> Required action
Report each line of the records where "agent" occurs.

> Supplied information

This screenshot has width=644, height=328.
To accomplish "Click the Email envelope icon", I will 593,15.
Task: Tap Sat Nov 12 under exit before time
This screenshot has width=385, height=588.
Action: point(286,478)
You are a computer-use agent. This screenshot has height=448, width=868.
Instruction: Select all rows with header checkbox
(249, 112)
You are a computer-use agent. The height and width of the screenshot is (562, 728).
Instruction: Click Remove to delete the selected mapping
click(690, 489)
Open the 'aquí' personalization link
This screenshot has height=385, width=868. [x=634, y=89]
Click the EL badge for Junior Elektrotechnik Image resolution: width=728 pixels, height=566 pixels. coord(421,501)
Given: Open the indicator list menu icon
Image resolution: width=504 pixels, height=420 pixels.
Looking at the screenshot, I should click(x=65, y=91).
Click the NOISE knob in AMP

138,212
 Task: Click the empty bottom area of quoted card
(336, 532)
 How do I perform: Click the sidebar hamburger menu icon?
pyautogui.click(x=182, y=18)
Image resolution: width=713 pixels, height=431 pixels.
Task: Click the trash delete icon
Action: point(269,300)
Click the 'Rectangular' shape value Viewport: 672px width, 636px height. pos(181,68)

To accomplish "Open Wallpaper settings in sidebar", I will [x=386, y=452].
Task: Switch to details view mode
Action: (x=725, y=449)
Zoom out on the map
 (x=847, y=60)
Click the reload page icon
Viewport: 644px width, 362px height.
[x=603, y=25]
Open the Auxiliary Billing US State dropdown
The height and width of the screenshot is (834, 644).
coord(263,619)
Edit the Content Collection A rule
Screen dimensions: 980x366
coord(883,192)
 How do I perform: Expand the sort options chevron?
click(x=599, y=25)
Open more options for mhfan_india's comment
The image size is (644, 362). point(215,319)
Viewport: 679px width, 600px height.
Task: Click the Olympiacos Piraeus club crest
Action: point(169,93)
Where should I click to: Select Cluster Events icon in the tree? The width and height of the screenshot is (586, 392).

> Task solution
You are a computer-use agent. This screenshot has height=448, width=868.
You are a computer-use agent. The height and width of the screenshot is (562, 728).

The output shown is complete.